What alternative platforms are available?

While not an endorsement, the OCR listed several well-known applications to use for video chat. For example, Apple FaceTime, Facebook Messenger video chat, Google Hangouts video, Zoom, or Skype. And those that use these platforms can do so “without risk that OCR might seek to impose a penalty for noncompliance with the HIPAA Rules related to the good faith provision of telehealth during the COVID-19 nationwide public health emergency.”

 

However, the OCR does encourage providers to let patients know that the chosen platform may not provide the security that HIPAA normally warrants. Luckily, a lot has changed since HIPAA’s passage in 1996. Back then, end to end encryption was not readily available.

 

Now, many of the devices we use have encryption to a level that is HIPAA compliant. Video,  once seen as just a nice feature on our phones, comes with secure features. The difference between these features on our phone and typical HIPAA compliant platforms is that our phones are actually easy to use. Previously, you could never use “HIPAA complaint” and “easy to use” in the same sentence!

 

Almost everyone in the US is comfortable with at least one of the following free platforms: Microsoft’s Skype, FaceTime or Zoom. They all provide encryption during a call. So while they may or may not have the official HIPAA compliance seal of approval (there isn’t technically a seal of approval by the way), they do provide privacy for patients.

 

The OCR did make clear that “Facebook Live, Twitch, TikTok, and similar video communication applications are public facing, and should not be used in the provision of telehealth by covered health care providers.”

 

Can we use these alternatives even after relaxing HIPAA privacy rules?

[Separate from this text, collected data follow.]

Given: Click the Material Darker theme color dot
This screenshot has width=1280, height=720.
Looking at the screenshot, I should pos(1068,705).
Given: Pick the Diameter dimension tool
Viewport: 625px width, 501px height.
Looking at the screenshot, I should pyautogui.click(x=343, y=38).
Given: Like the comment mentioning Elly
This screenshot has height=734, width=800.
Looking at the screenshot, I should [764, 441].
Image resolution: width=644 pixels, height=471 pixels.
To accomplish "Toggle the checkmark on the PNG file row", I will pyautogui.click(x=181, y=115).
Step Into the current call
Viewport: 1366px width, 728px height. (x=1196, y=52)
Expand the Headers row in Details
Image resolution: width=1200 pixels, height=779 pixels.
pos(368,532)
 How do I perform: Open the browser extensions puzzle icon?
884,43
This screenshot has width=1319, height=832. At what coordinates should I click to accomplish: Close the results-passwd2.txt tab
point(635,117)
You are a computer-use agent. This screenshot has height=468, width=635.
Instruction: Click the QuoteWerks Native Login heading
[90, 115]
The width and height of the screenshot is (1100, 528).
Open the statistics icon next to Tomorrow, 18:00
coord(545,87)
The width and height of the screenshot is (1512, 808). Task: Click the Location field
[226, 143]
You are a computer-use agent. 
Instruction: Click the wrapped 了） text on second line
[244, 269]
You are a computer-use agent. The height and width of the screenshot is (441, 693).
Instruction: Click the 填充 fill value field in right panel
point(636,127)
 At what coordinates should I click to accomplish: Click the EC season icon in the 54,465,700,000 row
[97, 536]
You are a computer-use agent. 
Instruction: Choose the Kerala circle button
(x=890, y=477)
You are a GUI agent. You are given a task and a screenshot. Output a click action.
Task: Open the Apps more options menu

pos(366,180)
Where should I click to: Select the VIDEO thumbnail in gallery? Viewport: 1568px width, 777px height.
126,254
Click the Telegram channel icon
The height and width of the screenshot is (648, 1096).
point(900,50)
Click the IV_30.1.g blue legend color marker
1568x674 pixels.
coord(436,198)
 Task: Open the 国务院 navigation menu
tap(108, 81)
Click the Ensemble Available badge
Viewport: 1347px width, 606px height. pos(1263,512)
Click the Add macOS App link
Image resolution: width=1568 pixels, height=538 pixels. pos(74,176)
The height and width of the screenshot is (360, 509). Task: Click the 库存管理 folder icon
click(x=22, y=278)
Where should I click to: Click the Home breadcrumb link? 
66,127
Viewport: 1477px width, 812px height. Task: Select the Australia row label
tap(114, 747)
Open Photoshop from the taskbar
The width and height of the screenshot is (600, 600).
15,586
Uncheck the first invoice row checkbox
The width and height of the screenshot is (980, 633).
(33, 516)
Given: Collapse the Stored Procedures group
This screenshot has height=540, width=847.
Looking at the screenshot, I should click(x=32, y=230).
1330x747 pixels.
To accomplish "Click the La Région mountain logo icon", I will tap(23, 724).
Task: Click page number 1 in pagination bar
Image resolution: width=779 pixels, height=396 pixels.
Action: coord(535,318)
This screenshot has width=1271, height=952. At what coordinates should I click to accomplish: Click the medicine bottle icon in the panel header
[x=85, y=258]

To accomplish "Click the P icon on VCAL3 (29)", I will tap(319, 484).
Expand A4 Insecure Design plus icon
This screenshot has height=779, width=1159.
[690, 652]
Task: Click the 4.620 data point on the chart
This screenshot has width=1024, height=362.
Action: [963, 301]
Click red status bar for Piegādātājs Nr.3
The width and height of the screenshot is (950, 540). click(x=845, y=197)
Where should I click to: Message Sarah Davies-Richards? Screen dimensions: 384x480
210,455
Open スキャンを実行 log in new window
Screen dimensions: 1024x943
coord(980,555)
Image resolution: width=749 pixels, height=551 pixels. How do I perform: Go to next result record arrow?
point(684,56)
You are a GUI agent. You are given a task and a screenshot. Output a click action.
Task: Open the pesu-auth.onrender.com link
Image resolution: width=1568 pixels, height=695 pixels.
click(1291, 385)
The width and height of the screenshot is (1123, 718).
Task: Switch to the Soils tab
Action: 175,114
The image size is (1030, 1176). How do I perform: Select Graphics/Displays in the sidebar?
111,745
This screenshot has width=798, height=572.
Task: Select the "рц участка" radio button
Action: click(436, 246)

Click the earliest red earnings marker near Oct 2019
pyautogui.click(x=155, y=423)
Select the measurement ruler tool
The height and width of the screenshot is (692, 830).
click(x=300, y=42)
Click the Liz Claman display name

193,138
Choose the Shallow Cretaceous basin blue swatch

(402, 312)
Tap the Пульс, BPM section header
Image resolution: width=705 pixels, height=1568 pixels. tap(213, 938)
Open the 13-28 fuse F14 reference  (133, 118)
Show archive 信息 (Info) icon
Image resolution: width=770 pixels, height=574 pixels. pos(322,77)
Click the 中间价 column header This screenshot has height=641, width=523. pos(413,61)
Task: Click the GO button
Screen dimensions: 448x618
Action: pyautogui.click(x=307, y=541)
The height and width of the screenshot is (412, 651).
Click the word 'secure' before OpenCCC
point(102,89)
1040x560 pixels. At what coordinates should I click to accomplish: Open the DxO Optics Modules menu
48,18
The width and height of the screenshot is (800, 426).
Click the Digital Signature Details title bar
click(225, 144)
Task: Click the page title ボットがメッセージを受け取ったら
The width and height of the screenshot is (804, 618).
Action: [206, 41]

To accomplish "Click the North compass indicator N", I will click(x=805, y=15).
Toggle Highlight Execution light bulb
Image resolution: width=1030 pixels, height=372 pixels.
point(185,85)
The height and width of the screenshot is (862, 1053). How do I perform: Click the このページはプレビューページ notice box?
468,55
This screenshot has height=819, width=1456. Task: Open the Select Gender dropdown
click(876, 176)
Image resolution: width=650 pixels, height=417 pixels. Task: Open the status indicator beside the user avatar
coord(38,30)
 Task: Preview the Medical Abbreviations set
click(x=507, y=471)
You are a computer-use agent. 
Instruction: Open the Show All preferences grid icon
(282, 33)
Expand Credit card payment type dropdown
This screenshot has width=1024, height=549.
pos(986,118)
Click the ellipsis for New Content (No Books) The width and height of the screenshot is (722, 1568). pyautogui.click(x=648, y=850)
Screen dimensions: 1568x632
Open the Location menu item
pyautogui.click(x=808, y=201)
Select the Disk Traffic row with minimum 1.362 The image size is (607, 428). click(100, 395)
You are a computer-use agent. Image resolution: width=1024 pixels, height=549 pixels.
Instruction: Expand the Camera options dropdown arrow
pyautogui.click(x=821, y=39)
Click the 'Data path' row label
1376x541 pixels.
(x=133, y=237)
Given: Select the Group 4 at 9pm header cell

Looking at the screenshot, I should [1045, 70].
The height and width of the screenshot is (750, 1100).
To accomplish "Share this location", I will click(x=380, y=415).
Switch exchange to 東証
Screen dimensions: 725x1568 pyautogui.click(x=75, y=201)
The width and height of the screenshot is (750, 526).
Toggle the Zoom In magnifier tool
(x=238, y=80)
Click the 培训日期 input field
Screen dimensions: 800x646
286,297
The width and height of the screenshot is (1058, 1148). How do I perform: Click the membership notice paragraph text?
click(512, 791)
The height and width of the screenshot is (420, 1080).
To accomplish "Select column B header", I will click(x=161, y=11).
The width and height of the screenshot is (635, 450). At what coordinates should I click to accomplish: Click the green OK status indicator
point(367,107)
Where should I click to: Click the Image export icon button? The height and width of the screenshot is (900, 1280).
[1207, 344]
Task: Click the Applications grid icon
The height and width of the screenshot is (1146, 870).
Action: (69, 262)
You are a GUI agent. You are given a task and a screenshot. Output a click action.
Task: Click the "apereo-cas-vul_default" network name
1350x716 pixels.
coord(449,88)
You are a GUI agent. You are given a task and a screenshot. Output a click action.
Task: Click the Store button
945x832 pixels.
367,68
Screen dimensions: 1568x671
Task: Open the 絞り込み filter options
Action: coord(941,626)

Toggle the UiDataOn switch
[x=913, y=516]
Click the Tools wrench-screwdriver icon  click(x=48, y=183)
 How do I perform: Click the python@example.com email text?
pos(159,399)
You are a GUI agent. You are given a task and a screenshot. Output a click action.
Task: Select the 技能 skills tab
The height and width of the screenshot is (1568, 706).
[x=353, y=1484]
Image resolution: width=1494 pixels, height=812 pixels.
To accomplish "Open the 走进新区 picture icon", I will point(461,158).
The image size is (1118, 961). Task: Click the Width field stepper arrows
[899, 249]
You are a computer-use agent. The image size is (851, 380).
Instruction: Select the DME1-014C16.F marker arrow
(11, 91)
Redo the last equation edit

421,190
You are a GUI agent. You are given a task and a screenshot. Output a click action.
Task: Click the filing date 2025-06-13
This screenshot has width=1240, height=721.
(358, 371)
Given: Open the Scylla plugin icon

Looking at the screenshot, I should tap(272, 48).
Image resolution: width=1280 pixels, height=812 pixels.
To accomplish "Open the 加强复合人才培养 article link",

Eventually, these rules will return to their more stringent level. However, some of the easy-to-use platforms above will still be available for patient care. The OCR “simply” recommends that the provider obtain a HIPAA business associate agreement (BAA) with these companies. This is an agreement between the healthcare provider and whomever is providing a service that interacts in some way with protected health information. For example, FaceTime from Apple “handles” protected health information during a virtual consult. They don’t store or save the data, they just provide the conduit for the consult to take place. So for FaceTime to be HIPAA compliant, Apple must sign a BAA.

 

However, Apple is not willing to sign a BAA. And for that reason, they are not “fully” HIPAA compliant. To be clear, FaceTime’s technology is 100% secure from a HIPAA standpoint. But it won’t be considered “HIPAA compliant” because of a single unsigned document! It’s entirely possible DHH will revisit the wisdom of a document standing in the way of convenience and progress. Especially when the actual security threshold is cleared.

 

According to the DHH website, the list below includes some vendors that state they provide HIPAA-compliant video communication products and who will enter into a HIPAA BAA:

  • Skype for Business / Microsoft Teams
  • Updox
  • VSee
  • Zoom for Healthcare
  • Doxy.me
  • Google G Suite Hangouts Meet
  • Cisco Webex Meetings / Webex Teams
  • Amazon Chime
  • GoToMeeting
  • Spruce Health Care Messenger

 

We’re better off than we were before

In the past, we thought a platform could only be considered HIPAA compliant if it was a pain in the ass to use. During this COVID pandemic, when the rules were relaxed and we were allowed to use encrypted technology on platforms we were already familiar with like FaceTime, Skype and ZOOM, our instinct was: this can’t be HIPAA compliant, it’s too easy to use! Now that we’ve come to this realization that a platform can protect our privacy and be easy to use, we’ll never go back!